§ **Task details**
From the line with "Identify the click" through the line with "[Aplicativo Android]", inclusive, return each line of the data below exactly and leave the rest out.

§ **Entries supplied**
___

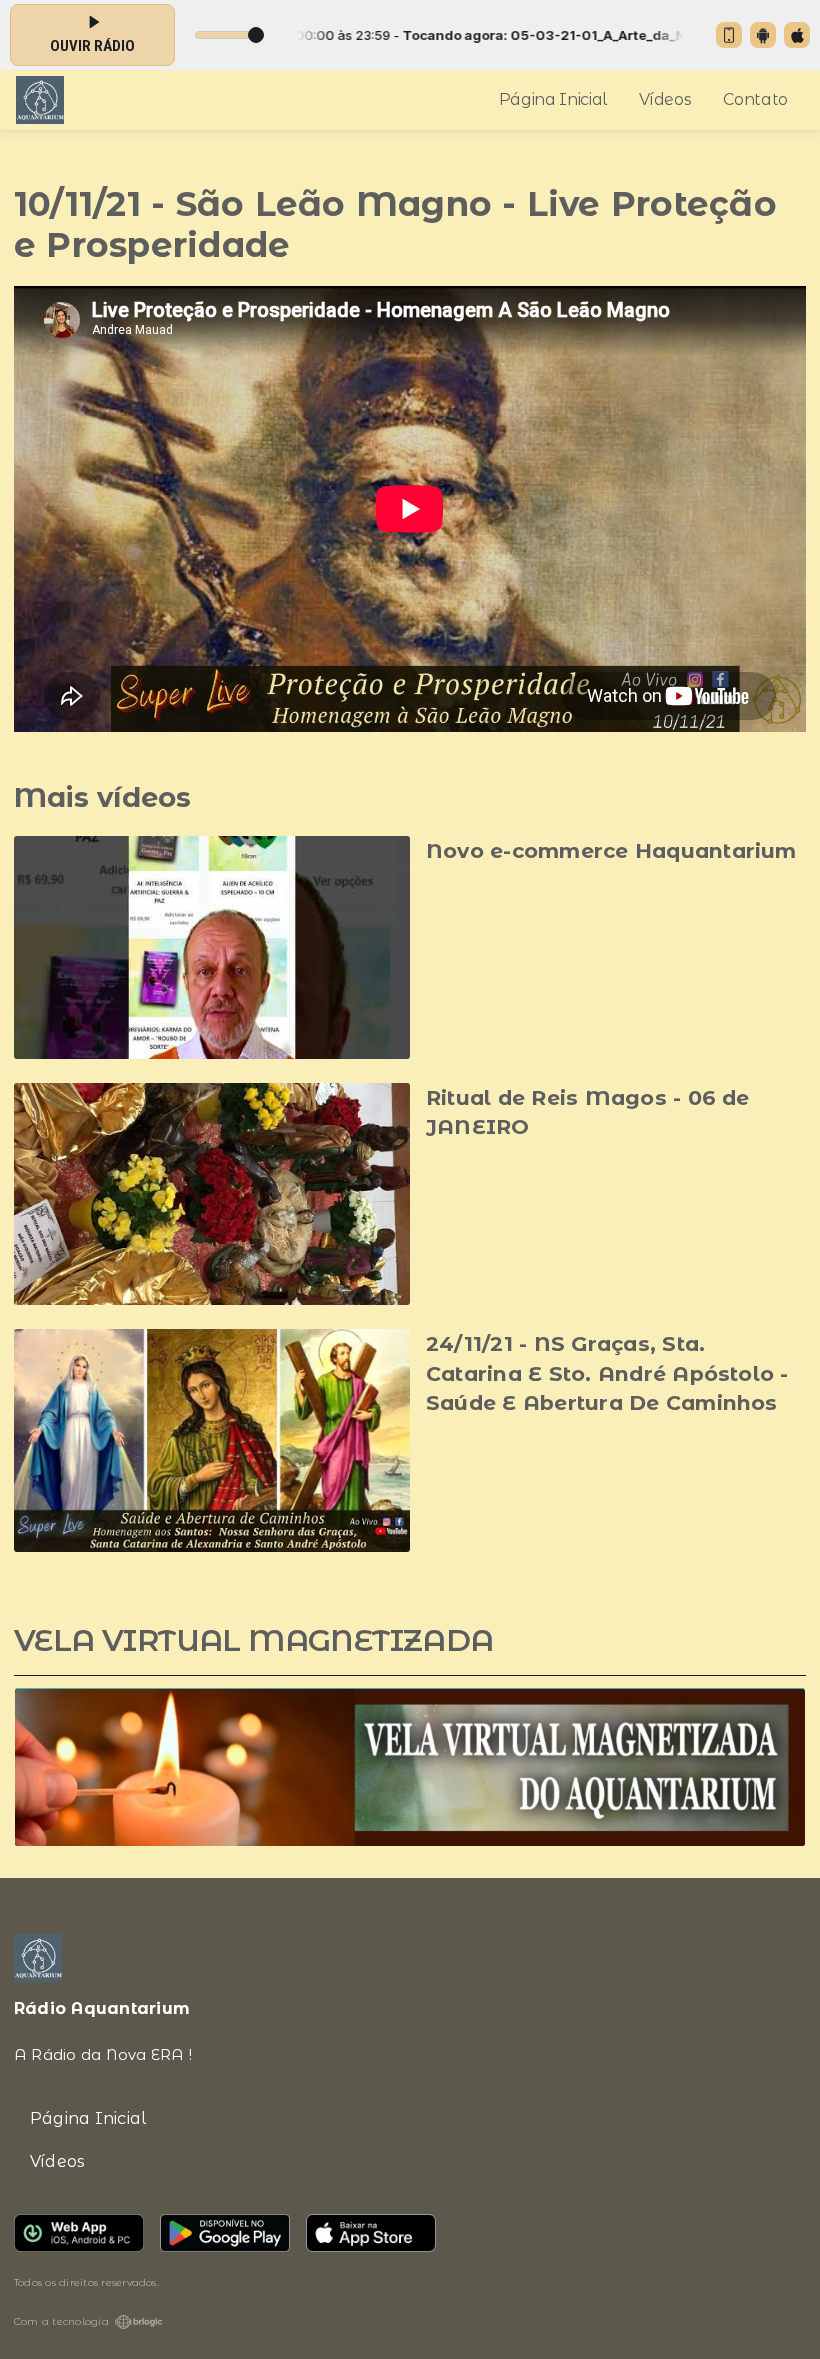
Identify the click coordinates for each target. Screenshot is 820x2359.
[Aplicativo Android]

___

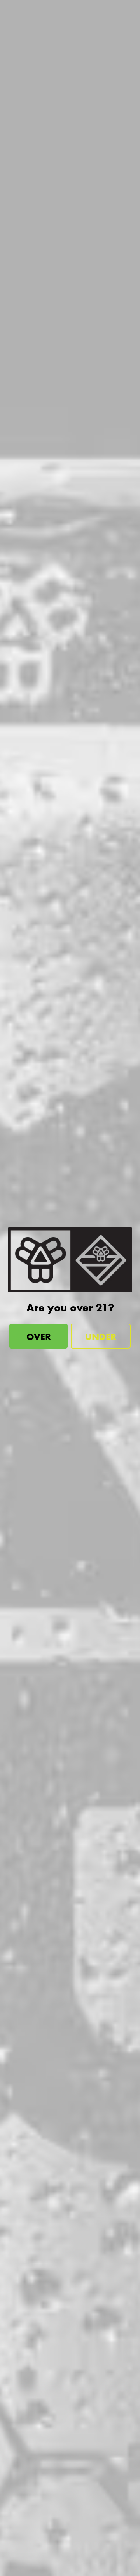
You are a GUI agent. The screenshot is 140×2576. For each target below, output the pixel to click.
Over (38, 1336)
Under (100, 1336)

___

§ **Response to the task**
Identify the click coordinates for each target. Screenshot is 820x2359.
[Aplicativo Android]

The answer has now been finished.